There are often questions about the difference between futures and CFDs, so let’s take a quick look at the key differences.

Main distinction between futures and CFDs

The main distinction between futures and CFDs is that you are entering into a contract to buy or sell something in the future at an agreed price with a future. At the same time, you never have to own any underlying asset with CFD trading. You are simply speculating on whether its value will rise or fall, but without ever having to deal with holding the physical support itself.

Different tax implications

It means that there are different tax implications for each type of instrument. With futures trading, you will be taxed on any gain made when your position has been ‘open’ for more than a year, whereas under UK law, CFDs can only incur taxation if the position has been open for less than a year.

CFDs don’t require collateral

Another important distinction is that, unlike futures, CFDs don’t require any collateral to be provided upfront when opening a position. With futures, you must provide at least 50% of the contract value as collateral when you place your order, but there is no initial margin requirement with CFDs.

 

It means you can enter into more prominent trading positions using CFDs than would be possible with futures contracts since you only need to deposit an amount equal to 1-5% of the trade value. The last key difference between futures and CFDs is how they are traded – with futures, you typically have to deal through a broker, so it’s impossible to trade directly from your account, whilst this is possible with CFDs.

So, what are the implications of all this for traders?

The main benefit of CFDs over futures is that they offer a much greater degree of leverage.
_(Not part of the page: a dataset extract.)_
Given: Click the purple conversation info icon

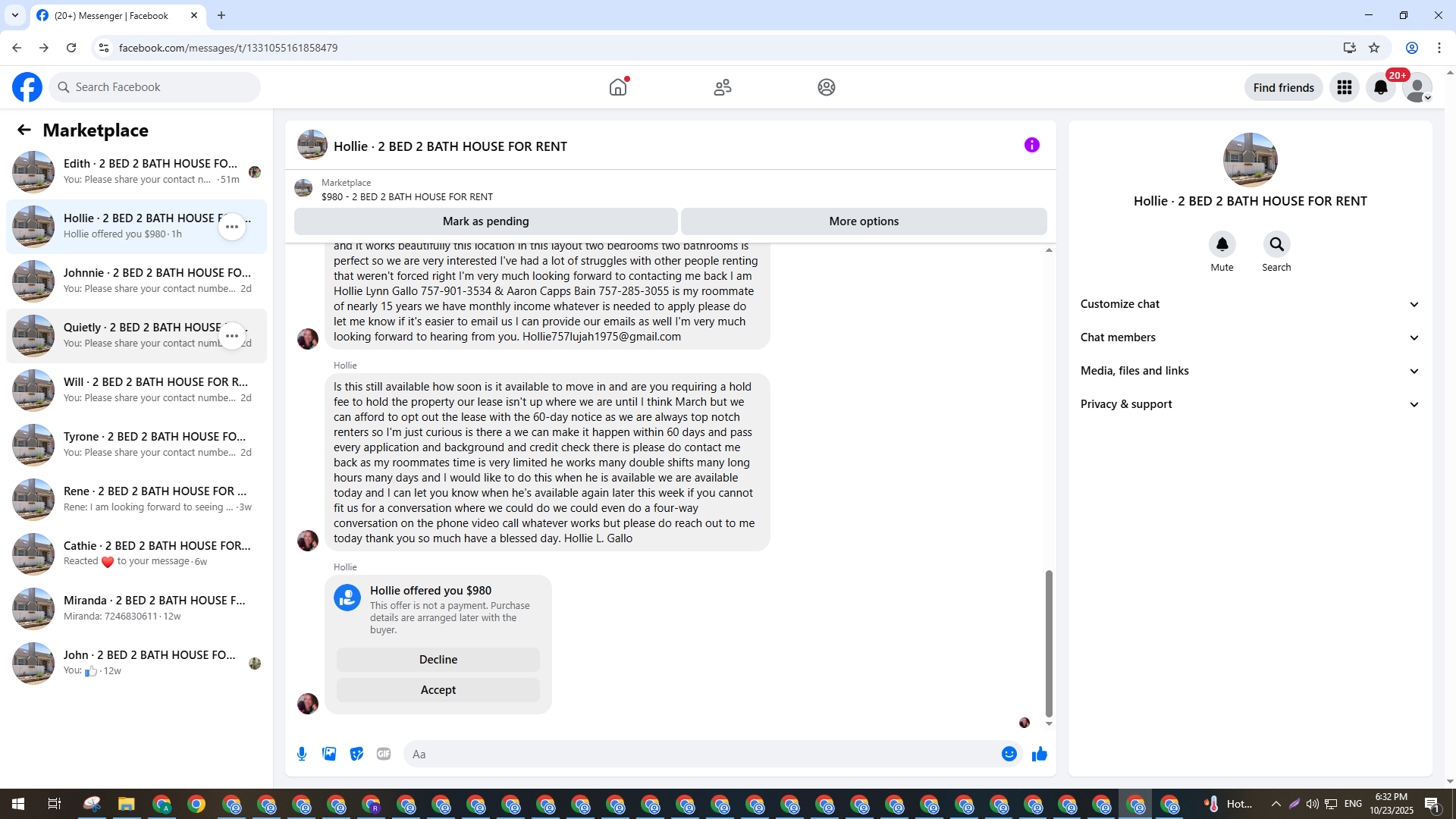Looking at the screenshot, I should click(1031, 145).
It means that you can control a more prominent position with a smaller investment and have the potential to make more money on a given trade. However, it should be noted that this increased leverage can also lead to increased losses if the trade goes against you.

 

Another critical advantage of CFDs is that they are available to trade around the clock, 24 hours a day, five days a week. It’s not the case with futures trading, which only operates during certain hours on specific days of the week. It means you can react quickly to news announcements and other vital events in the financial world, and it can also be a benefit to traders who find it challenging to get time off work.

 

Futures trading is generally considered more suitable for experienced traders due to its complex structure and different tax implications. However, CFDs are also widely traded by professional investors and hedge funds, so there’s no reason why you shouldn’t give them a try!
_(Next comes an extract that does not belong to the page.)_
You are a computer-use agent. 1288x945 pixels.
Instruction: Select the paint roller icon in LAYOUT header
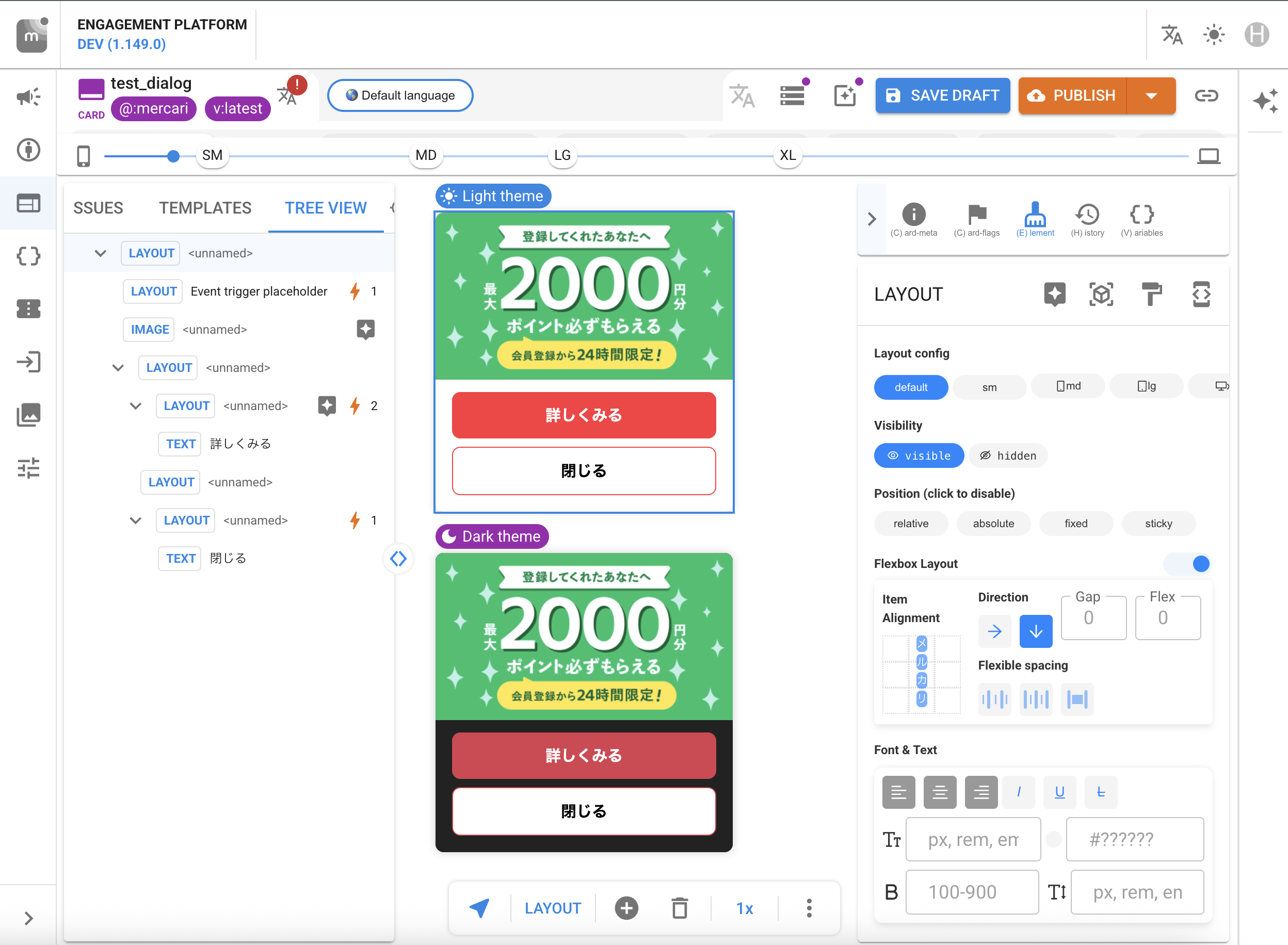(x=1152, y=294)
Key distinction between futures and CFDs

With CFD trading, you never own any underlying asset. You are simply speculating on whether its value will rise or fall but without ever having to deal with holding the physical asset itself.

 

Another critical advantage of CFDs is that they are available to trade around the clock, 24 hours a day, five days a week. It’s not the case with futures trading, which only operates during certain hours on specific days of the week. It means you can react quickly to news announcements and other events in the financial world, and it can also be a benefit for traders who find it challenging to get time off work.

In conclusion

Futures trading is generally considered more suitable for experienced traders due to its complex structure and different tax implications. However, CFDs are also widely traded by professional investors and hedge funds, so there’s no reason why you shouldn’t give them a try!